A former Morgan Stanley investment adviser and others three people were charged with defrauding professional basketball players of $13 million, in the most recent alleged plan aimed at professional athletes.
Federal prosecutors in New York indicted former adviser Darryl Cohen on Thursdayalong with a financial planner, an NBA agent, and a former stockbroker in two schemes to cheat players.
The United States claims that Cohen and financial planner, Brian Gilder, fraudulently convinced three of the unidentified players to buy life insurance policies with margins of up to 310%.. She used some of the money to pay off his credit card bill, to work on his house and pool, and to pay $200,000 to a person he was romantically involved with, according to the government.
Cohen also allegedly transferred $500,000 from two of the players, claiming it was for charity.and then used $238,000 to build athletic training facilities in his own backyard, US claims. Cohen is also a defendant in a US Securities and Exchange Commission lawsuit.

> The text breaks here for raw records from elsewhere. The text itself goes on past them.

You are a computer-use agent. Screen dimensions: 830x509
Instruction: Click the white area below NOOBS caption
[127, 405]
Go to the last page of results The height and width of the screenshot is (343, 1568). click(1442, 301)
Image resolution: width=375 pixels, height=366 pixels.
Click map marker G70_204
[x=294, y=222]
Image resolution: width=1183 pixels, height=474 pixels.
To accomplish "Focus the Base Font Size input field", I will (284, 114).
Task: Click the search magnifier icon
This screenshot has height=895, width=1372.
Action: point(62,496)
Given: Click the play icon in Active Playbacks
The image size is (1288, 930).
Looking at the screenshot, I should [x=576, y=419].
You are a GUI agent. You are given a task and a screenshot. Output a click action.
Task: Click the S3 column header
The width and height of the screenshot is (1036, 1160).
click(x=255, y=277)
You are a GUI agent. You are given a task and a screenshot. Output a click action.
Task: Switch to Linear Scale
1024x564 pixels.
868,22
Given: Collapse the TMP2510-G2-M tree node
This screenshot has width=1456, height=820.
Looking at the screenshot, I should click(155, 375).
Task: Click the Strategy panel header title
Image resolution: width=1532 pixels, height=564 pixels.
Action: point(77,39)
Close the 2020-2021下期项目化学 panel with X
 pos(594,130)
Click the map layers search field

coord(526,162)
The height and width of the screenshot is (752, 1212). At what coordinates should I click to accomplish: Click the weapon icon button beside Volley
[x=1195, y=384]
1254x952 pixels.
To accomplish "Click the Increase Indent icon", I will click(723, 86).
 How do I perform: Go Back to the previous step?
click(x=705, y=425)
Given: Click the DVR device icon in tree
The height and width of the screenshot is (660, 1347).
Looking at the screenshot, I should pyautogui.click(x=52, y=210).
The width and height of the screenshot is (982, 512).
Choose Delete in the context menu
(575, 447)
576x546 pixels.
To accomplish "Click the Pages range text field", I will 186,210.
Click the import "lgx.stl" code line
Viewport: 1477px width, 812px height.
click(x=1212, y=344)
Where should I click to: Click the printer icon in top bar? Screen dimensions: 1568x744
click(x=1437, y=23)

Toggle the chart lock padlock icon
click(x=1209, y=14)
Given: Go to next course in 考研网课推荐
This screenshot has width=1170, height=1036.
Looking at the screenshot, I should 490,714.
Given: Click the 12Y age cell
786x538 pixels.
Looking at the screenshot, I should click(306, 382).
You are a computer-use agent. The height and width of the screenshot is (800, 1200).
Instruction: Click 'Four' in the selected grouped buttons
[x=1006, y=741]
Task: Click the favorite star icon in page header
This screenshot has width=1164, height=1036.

In the second scheme, involving the planned sale of a women’s professional team, prosecutors charged Charles Briscoe, an NBA agent, and Calvin Darden Jr. Previously convicted of fraud, Darden spent nearly $900,000 of his latest haul on luxury cars, the government said.
Athletes as goals
The case comes amid a growing trend of frauds against professionals, marked by their fame, financial inexperience and high net worth., according to a 2021 report by Ernst & Young LLP. Professional athletes have reported nearly $600 million in fraud-related losses between 2004 and 2019, according to the report, which is based on publicly available criminal, civil and bankruptcy filings.
Morgan Stanley said it had fired Cohen and has worked with authorities.
“We are fully cooperating with the investigation and have resolved customer complaints related to Mr. Cohen.a spokeswoman for the firm said in a statement. “Mr. Cohen was fired from the firm in March 2021 and has since been barred from the securities industry by Finra.”
Three of the alleged victims in the case are Jrue Holiday, Chandler Parsons and Courtney Lee, their attorney, Phil Aidikoff, confirmed.
“I think this was an appropriate action taken by the government to deal with a very, very significant course of conduct by a broker at a cable house.,” Aidikoff said of the charges.
From 2017 to 2020, prosecutors said, Cohen and Gilder induced the three players to buy policies with margins of 222%, 244% and 310%. An “alleged law firm” controlled by Gilder allegedly made $4.5 million from the sales.
As part of a plan to buy the team, USA says, a player wired $7 million to a bank account controlled by Darden. As an active professional, the player was not eligible to purchase the team. But prosecutors say Briscoe and Darden stole from the fund and that Darden sent $1 million to Briscoe.
Darden sent $500,000 of the player’s money to a relative and more than $400,000 to a cryptocurrency exchange, according to prosecutors. She spent $880,000 on cars, $300,000 on art, $100,000 to buy a piano, and $1 million on home improvements, including adding a koi pond.
Darden and Briscoe also allegedly defrauded one of Cohen’s victimized athletes out of $1 million, falsely claiming that it would be used by another player preparing for the professional draft.
According to the Ernst & Young report, “From 2004 to 2019, athlete victims identified in legal proceedings claimed to have suffered nearly $594 million in alleged losses. Losses, and efforts to recover them, are only gaining strength: legal proceedings initiated between 2016 and 2019 accounted for more than $197 million, or 33%, of all identified losses” in the period.
Darden, a former Wall Street stockbroker, is the son of Darden Media Group Chairman Calvin Darden. He pleaded guilty in 2015 to a scheme to impersonate his father. in a multi-million dollar fraud related to the purchase of Maxim magazine and was sentenced to one year in prison.